U.K. police around the country failed to share details of allegations of sexual abuse against Jimmy Savile, allowing the former British Broadcasting Corp. television star’s crimes to go undetected during his lifetime.
In addition to communication failures, Her Majesty’s Inspectorate of Constabulary said in a report today that only five allegations of sexual assault related to Savile were made to police between 1955 and 2009, raising “serious concerns over why so many victims felt unable to come forward.”
Savile, who died in 2011 at the age of 84, committed more than 200 criminal sexual-abuse offenses at the BBC, over a dozen hospitals, mental homes and a hospice, the Metropolitan Police Service said in a separate report in January. The Crown Prosecution Service said it could have filed three cases against Savile in 2008 if police had conducted investigations properly.

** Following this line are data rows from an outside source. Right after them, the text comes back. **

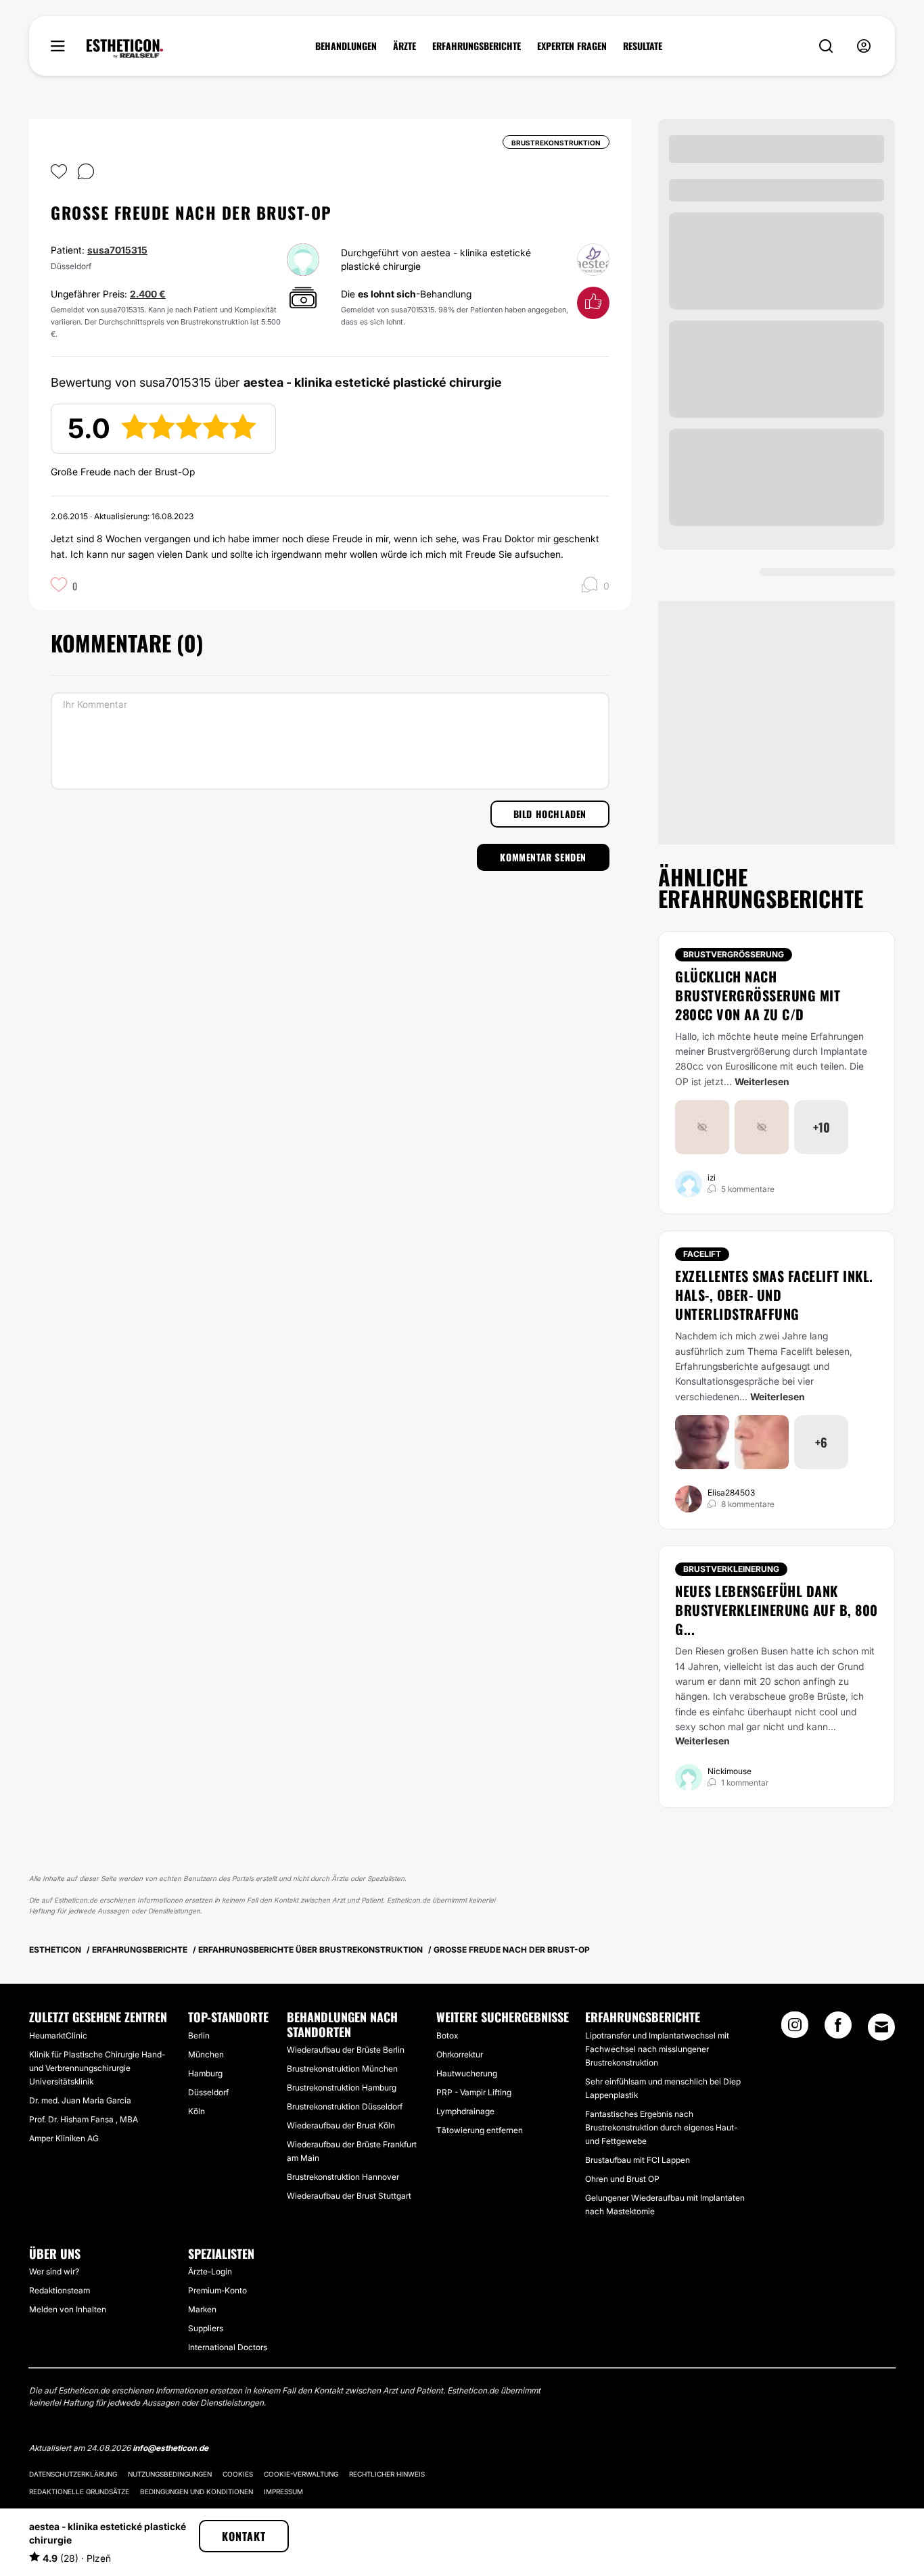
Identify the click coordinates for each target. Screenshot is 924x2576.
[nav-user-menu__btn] (864, 46)
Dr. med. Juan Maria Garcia (80, 2100)
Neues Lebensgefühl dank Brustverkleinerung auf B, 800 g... (776, 1610)
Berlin (199, 2035)
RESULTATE (642, 46)
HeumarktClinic (58, 2035)
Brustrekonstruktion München (342, 2069)
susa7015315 (117, 250)
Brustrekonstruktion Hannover (343, 2177)
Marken (202, 2309)
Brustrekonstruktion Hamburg (341, 2087)
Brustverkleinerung (731, 1569)
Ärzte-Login (210, 2271)
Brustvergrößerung (733, 954)
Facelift (702, 1254)
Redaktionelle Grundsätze (79, 2491)
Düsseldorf (208, 2092)
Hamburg (205, 2073)
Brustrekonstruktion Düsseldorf (344, 2106)
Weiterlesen (762, 1081)
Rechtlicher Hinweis (387, 2474)
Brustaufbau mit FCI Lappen (637, 2160)
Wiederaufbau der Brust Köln (341, 2125)
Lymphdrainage (465, 2111)
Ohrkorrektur (459, 2054)
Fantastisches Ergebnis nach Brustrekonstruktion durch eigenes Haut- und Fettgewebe (661, 2127)
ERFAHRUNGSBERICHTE (476, 46)
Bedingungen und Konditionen (196, 2491)
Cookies (238, 2474)
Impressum (283, 2491)
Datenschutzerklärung (73, 2474)
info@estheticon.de (170, 2448)
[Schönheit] (125, 48)
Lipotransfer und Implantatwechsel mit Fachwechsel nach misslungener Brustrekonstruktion (657, 2049)
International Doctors (227, 2347)
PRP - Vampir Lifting (473, 2092)
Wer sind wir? (54, 2271)
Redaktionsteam (59, 2290)
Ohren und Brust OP (622, 2179)
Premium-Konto (217, 2290)
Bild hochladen (549, 814)
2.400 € (148, 294)
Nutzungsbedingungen (170, 2474)
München (206, 2054)
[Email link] (881, 2027)
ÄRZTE (404, 46)
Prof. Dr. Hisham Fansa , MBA (83, 2119)
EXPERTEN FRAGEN (572, 46)
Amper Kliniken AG (64, 2138)
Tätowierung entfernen (479, 2130)
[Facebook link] (838, 2029)
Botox (447, 2035)
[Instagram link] (794, 2029)
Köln (196, 2111)
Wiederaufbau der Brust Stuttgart (349, 2196)
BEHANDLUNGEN (346, 46)
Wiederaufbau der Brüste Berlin (346, 2050)
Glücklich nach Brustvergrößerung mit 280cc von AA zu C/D (757, 995)
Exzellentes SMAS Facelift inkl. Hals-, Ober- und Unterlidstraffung (774, 1295)
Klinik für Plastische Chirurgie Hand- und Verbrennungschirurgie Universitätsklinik (97, 2067)
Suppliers (205, 2328)
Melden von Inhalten (67, 2309)
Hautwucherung (466, 2073)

“The case against Savile would have been better informed and made more compelling if the various strands had been brought together in one investigation,” and given to prosecutors “as a whole,” the HMIC, which assesses police forces across the country, said in its report today.

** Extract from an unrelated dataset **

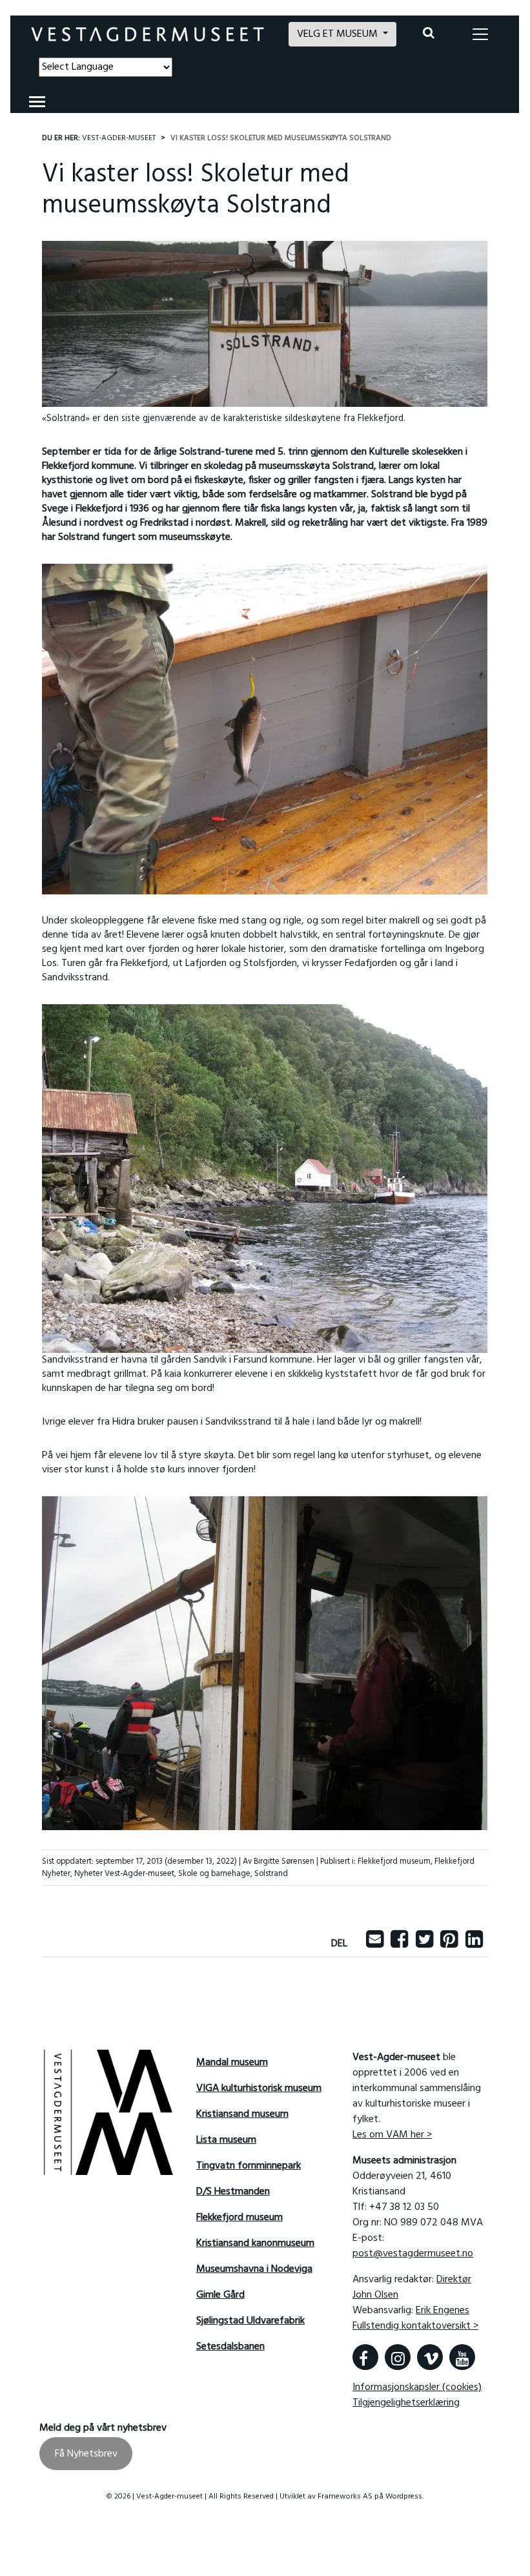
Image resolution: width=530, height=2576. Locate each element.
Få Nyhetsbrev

The report, commissioned by Home Secretary Theresa May, examined five allegations of criminal conduct and two pieces of “intelligence information,” made against Savile at different U.K. police forces while he was alive.
‘Jim’ll Fix It’
Savile, who starred on BBC shows including “Top of the Pops” and “Jim’ll Fix It,” engaged in the conduct until at least two years before his death when he put his hand up the skirt of a 43-year-old woman on a train, the MPS has said. His youngest victim was an 8-year-old boy and most were girls between 13 and 16.
The CPS said earlier this month that it would start a panel to re-investigate historic allegations of misconduct that police chose not to pursue.

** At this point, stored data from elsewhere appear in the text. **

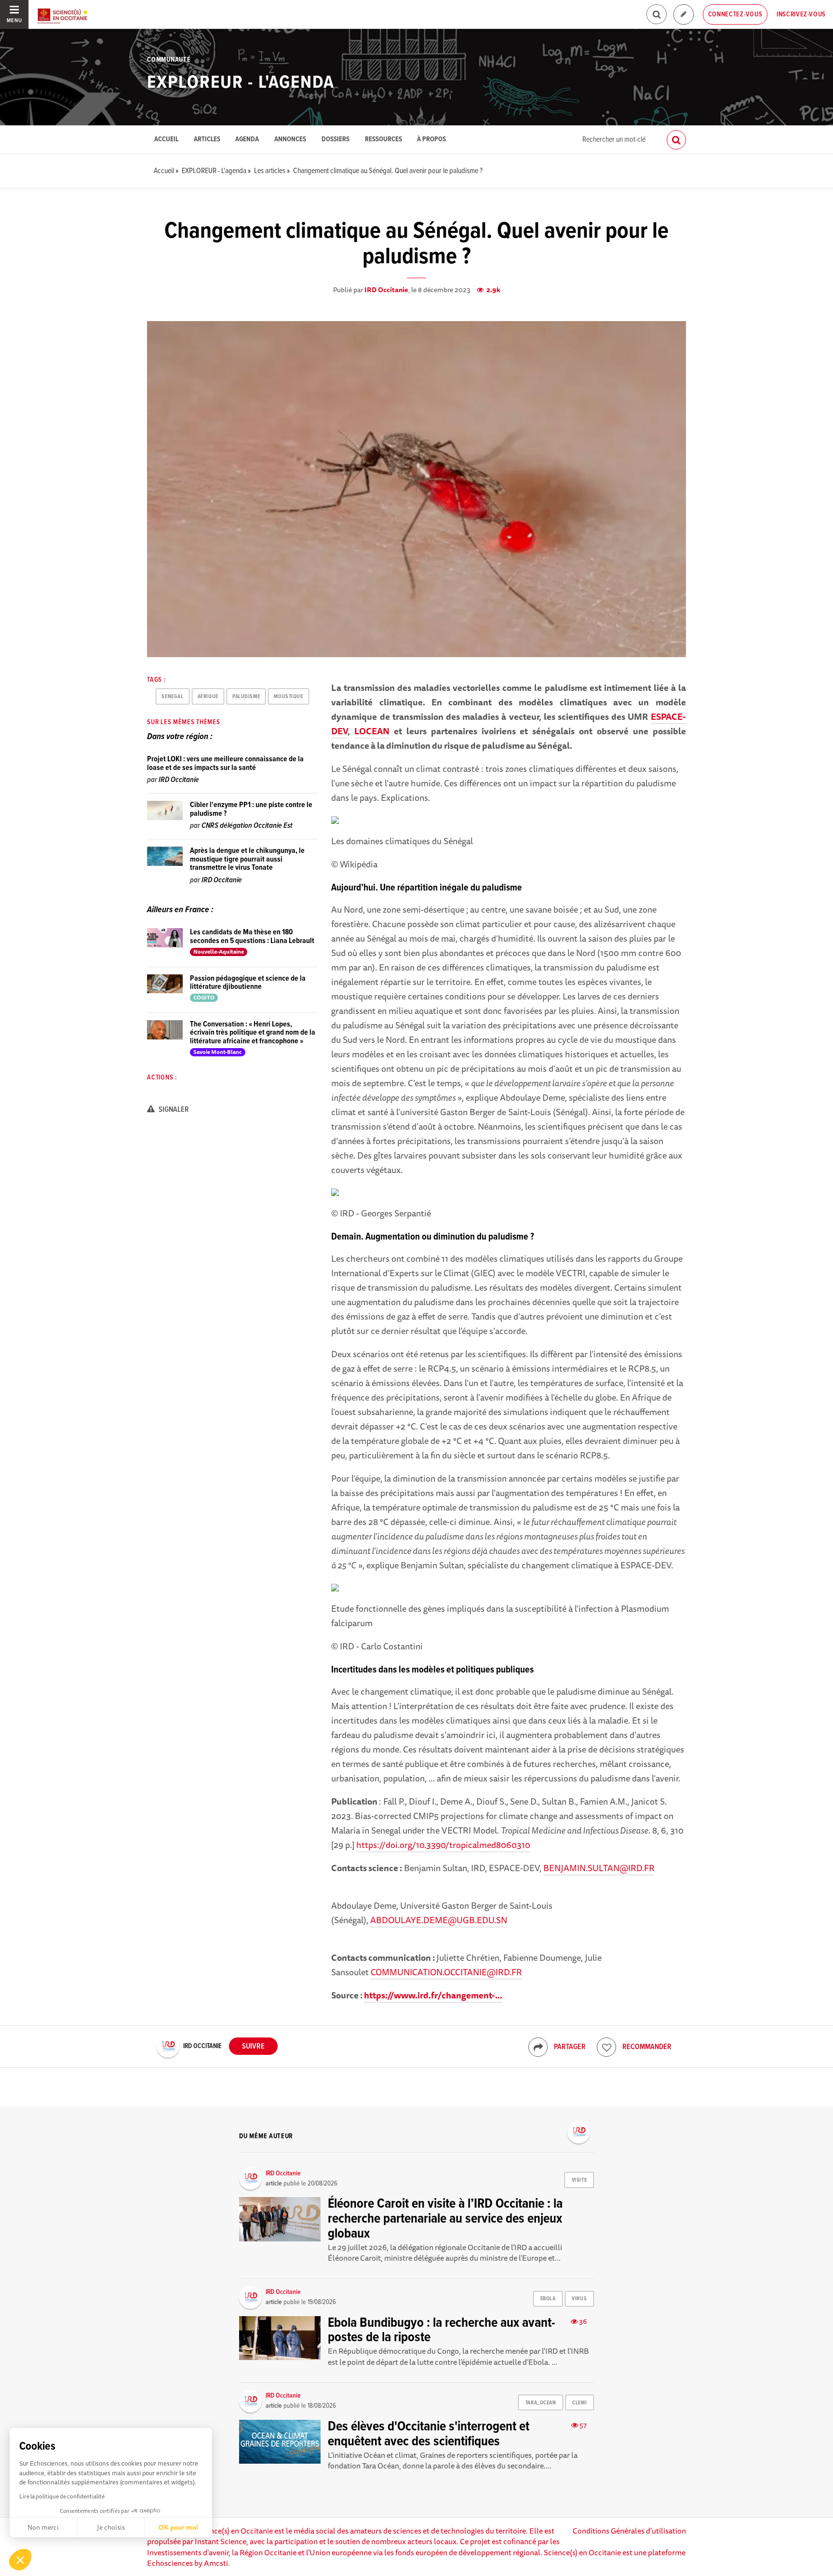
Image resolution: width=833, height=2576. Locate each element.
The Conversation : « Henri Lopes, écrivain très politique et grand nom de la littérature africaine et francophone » (252, 1032)
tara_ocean (540, 2403)
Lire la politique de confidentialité (62, 2496)
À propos (431, 139)
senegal (172, 696)
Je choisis (111, 2527)
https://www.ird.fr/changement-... (433, 1995)
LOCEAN (372, 731)
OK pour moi (178, 2527)
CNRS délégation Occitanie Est (247, 826)
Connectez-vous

“The findings in this report are of deep concern, and clearly there were mistakes,” Drusilla Sharpling, an HMIC inspector, said in an e-mailed statement. “More needs to be done, and it is neither enough nor correct to say ‘this couldn’t happen now.’”
The BBC was plunged into crisis after competitor ITV Plc aired a story in October about five women who said they were abused by Savile, which triggered the police investigation. Former BBC Director General George Entwistle stepped down Nov. 10 as a result of the scandal, which includes claims the BBC dropped an earlier news investigation into Savile’s abuse and instead aired tributes following his death.
The Metropolitan Police Service said there were lessons to be learned from the “landmark” case.
“Although we are satisfied our officers followed the correct procedures in place at the time, HMIC have rightly highlighted the complexities of managing police information nationally,” the police force said.